TASK PROMPT -
Reproduce verbatim the passage of the review starting with "The work seems" and going on through "analysis. Best regards.".

GIVEN TEXT -
The main novel aspects that the work aims to underline are, as far as I understood, two, mainly due to altered components of the hydrological cycle: (i) a negligible variation in runoff and (ii) an increased storage capacity of the soil. I appreciated the research questions, the overall data employed, and the conceptualization of the changes, especially in groundwater regimes due to alteration in the frozen soil cover, hence in the terms coming into the hydrological cycle.
However, the work only quantifies runoff changes at one location, namely the stream gauge located in the city of Tangnaihai. Moreover, the conceived changes in the groundwater regimes are just inferred, hence indirectly achieved from considering other variables, such as precipitation, in the hydrological cycle.
From the surface water viewpoint, my feeling is that analyzing just one stream gauge does not depict the whole portrait about how much runoff fluxes could vary in the analyzed catchment. Hence, I would suggest employing at least a 1-D mathematical model, maybe based upon the network theory, to appraise the spatially-distributed patterns of such variations. Indeed, whereas the gross outlet discharge does change, no specifications about local variations, their topographical or geological dependences, or stream-wise ones are given. We may have different contributions from streams of different Horton ranks, and this info would be much more interesting and valuable.
From the groundwater viewpoint, the paper seems even weaker. Such inferred climate-related regime variations should be subject to a numerical model, even a surrogate one, before making conclusions. Moreover, no spatially distributed patterns related to the variation of the spatial frozen soil cover, i.e., the spatial distribution of porosities or hydraulic conductivity, are given. It is not enough to say that, overall, the hydraulic conductivity of the soil would vary, easing groundwater storage via infiltration. Conclusions like these must be supported by (i) numerical simulations, (ii) a heterogeneous appraisal of soil properties, and (iii) the knowledge of preferential groundwater pathways. Without these three key knowledge sources, I think every effort for quantifying or even analyzing in detail groundwater patterns would not be enough.
The work seems somewhat at a draft stage. Therefore, for the reasons above, I suggest rejecting the manuscript in its current form. More research and spatially distributed outcomes are required for research to be outstanding, as the HESS journal deserves.
I wish the Authors the best of luck in improving it. I suggest some further readings for both the surface and the groundwater parts of the analysis. Best regards.
Surface part:
Zuecco, G., Rinderer, M., Penna, D., Borga, M., van Meerveld, H.J., 2019. Quantification of subsurface hydrologic connectivity in four headwater catchments using graph theory. Sci. Total Environ. 646, 1265–1280. https://doi.org/10.1016/j.scitotenv.2018.07.269.
Groundwater part:
Schiavo, M., Riva, M., Guadagnini, L., Zehe, E., Guadagnini, A., 2021. Probabilistic identification of preferential groundwater networks. J. Hydrol. 610 (July 2022) https://doi.org/10.1016/j.jhydrol.2022.127906.

STORED DATA -

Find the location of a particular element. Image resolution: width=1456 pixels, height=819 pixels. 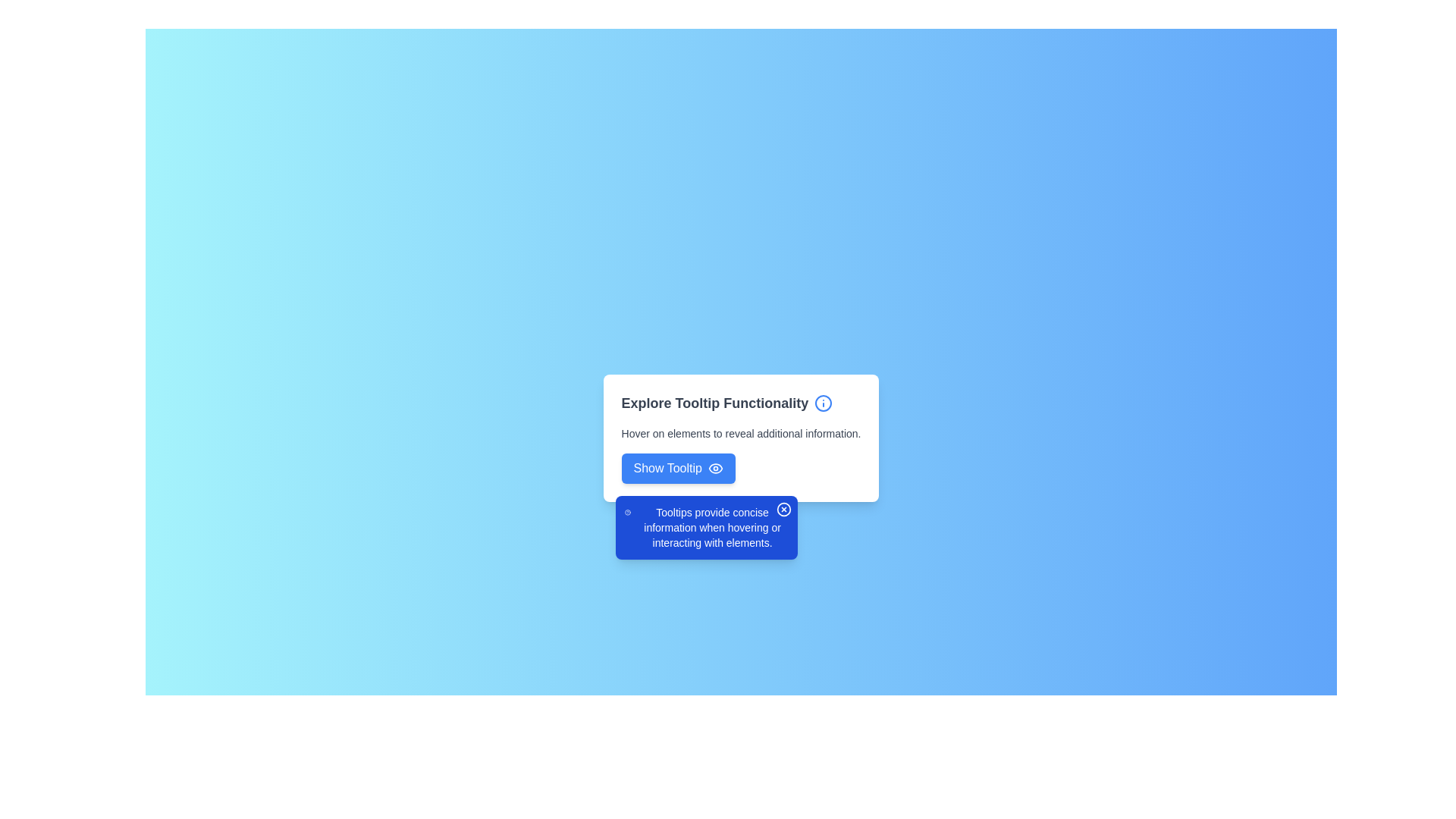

---

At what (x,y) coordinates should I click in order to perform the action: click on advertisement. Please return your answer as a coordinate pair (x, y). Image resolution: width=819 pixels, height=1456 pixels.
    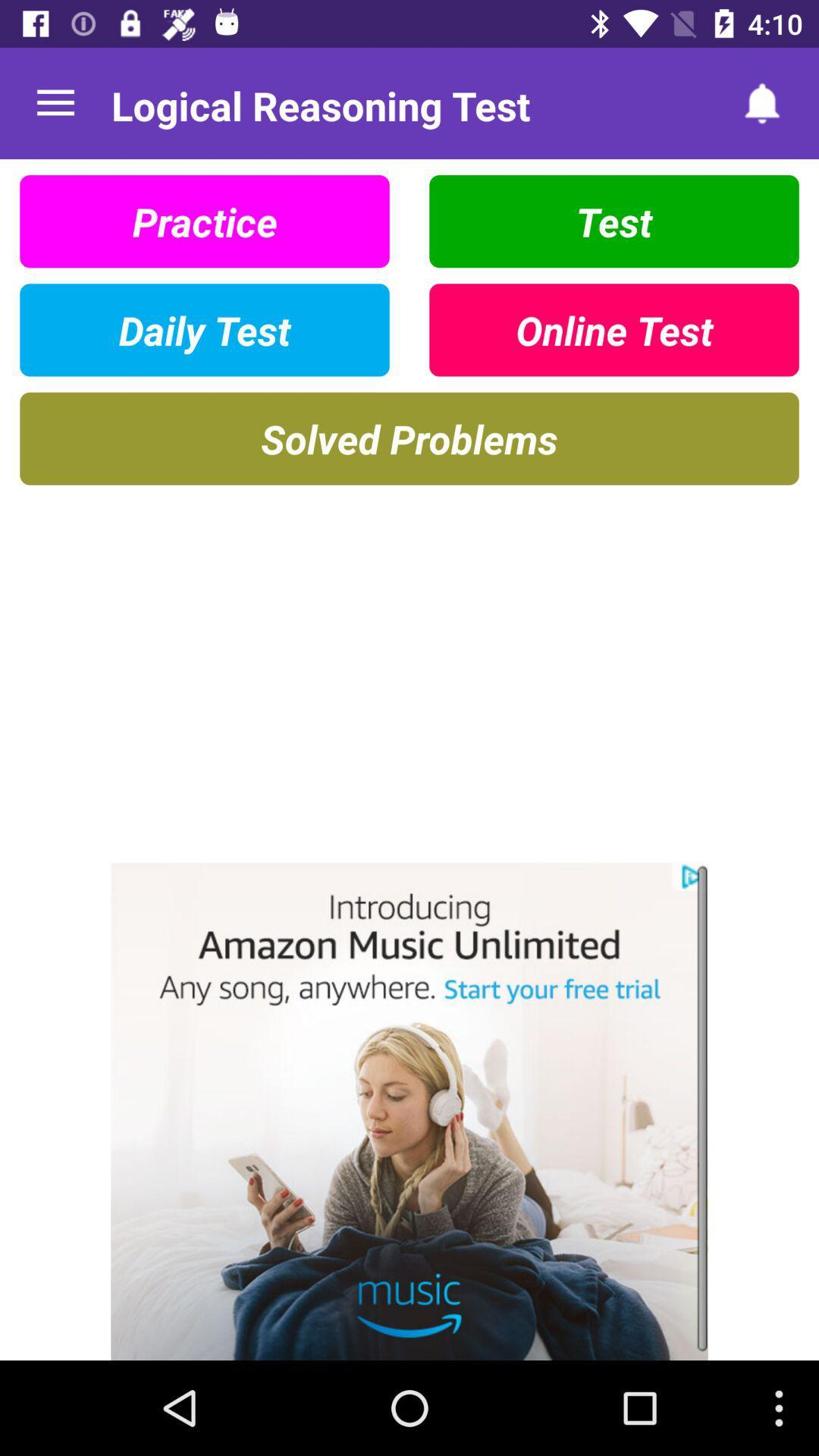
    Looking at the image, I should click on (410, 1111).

---

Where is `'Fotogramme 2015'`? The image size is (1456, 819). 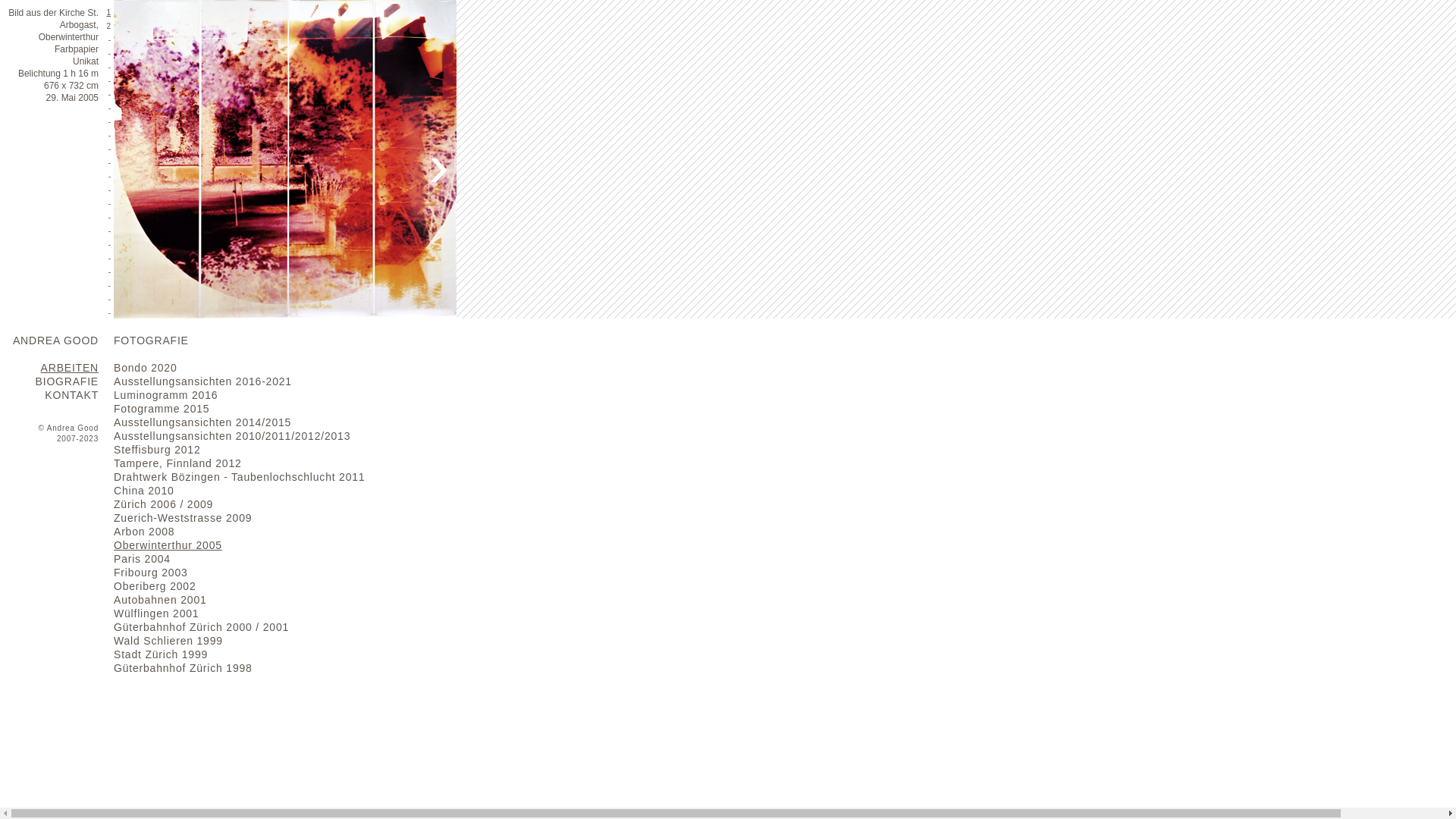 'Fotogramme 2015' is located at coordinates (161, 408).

REPLY TO THE TASK -
The work seems somewhat at a draft stage. Therefore, for the reasons above, I suggest rejecting the manuscript in its current form. More research and spatially distributed outcomes are required for research to be outstanding, as the HESS journal deserves.
I wish the Authors the best of luck in improving it. I suggest some further readings for both the surface and the groundwater parts of the analysis. Best regards.